Le dernier compte rendu de l'état de la surface du terrain d'aviation, effectué à 14 h 29 le jour de l'accident, indiquait que toutes les pistes étaient à 100 pour cent dégagées et mouillées avec présence d'eau stagnante. Des mesures du coefficient de frottement de la piste avaient été prises le 30 mai 2005, et l'on a obtenu une copie de ce rapport qui mentionnait notamment que la piste 12-30 présentait une baisse significative de son coefficient de frottement à ses deux extrémités. Les coefficients de frottement dans les zones de toucher des roues aux deux extrémités de la piste était égaux, ou juste inférieurs, aux niveaux stipulés dans la planification de maintenance des pistes de Transports Canada. Ces coefficients de frottement peu élevés étaient sans doute attribuables à une perte cumulative de profondeur de la texture superficielle de la surface ainsi qu'à la contamination par le caoutchouc causée par l'atterrissage des avions.

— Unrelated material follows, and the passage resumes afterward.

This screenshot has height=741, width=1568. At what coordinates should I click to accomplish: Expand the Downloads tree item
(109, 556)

On a trouvé des marques de pneu sur la surface revêtue de la piste juste avant que l'avion ne quitte la piste pour rouler dans l'herbe. Les marques de pneu étaient très peu prononcées et de couleur gris pale à gris foncé. La marque la plus foncée se trouvait du côté droit des deux trains d'atterrissage principaux. Lorsque la surface de la piste a séché, les marques de pneu sont demeurées visibles sur plusieurs centaines de mètres lorsqu'on les observait d'une certaine distance et selon un angle peu prononcé. Les marques de pneu laissent croire que l'avion a traversé l'axe de piste de gauche à droite et qu'il se déplaçait en suivant une trajectoire relativement droite. Juste avant que l'appareil ne quitte la surface revêtue, la trajectoire du train avant a coupé la trajectoire du train principal gauche, ce qui laisse croire que l'avion a effectué un mouvement de lacet vers la gauche au moment où il est sorti de piste. La couleur plus foncée des marques de pneu du côté droit des trains d'atterrissage principaux s'explique sans doute par le fait que l'avion était en dérapage latéral à gauche lorsqu'il est sorti de piste.

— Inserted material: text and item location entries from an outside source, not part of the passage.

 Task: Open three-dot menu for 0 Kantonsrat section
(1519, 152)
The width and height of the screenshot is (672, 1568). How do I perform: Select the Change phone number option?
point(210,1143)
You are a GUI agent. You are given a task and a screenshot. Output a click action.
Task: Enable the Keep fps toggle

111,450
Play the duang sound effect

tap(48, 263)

Renseignements météorologiques
Le message d'observations météorologiques régulières (METAR) de 19 h pour l'aéroport de Hamilton indiquait les conditions suivantes : vents du 060 degrés vrais avec rafales de 15 à 22 noeuds; visibilité 1 sm dans de la pluie légère et du brouillard; plafond de nuages fragmentés à 300 pieds agl, nuages fragmentés à 800 pieds agl, plafond couvert à 1700 pieds agl; température 7 °C, point de rosée 7 °C, calage altimétrique 29,78 pouces de mercure (po Hg); remarques : 3/8 de brouillard, 2/8 de stratus fractus, 1/8 de stratus fractus et 2/8 de stratocumulus.
Le message ATIS diffusé pour l'aéroport de Hamilton était le suivant :
[Traduction]
Aéroport de Hamilton, information Foxtrot : conditions météorologiques à 23 h Zulu [18 h, HNE] vent 050° à 13 noeuds, visibilité 1 mille, pluie légère, brouillard, plafond de nuages fragmentés 300 pieds, couvert 500 pieds, température 8 °C, point de rosée 8 °C, altimètre 29,83, IFR approche ILS piste 12, atterrissage piste 12, départ piste 12, état surface de piste à 19 h 29 Zulu [14 h 29, HNE], pistes 100 % dégagées et mouillées, présence d'eau stagnante avec concentration à l'intersection des pistes 12 et 06. Informez l'ATC que vous avez reçu l'information Foxtrot.
Renseignements sur l'aéronef
Les dossiers indiquent que l'avion était certifié, équipé et entretenu conformément à la réglementation en vigueur et aux procédures approuvées. Rien ne permet de croire qu'il y aurait eu une défaillance de la cellule ou une panne d'un système pendant le vol. Lorsque l'appareil est sorti en bout de piste, le train d'atterrissage était sorti et verrouillé, les volets et les becs étaient complètement sortis, les aérofreins et les déporteurs étaient sortis et les inverseurs de poussée étaient déployés. La masse et le centrage s'inscrivaient dans les limites prescrites.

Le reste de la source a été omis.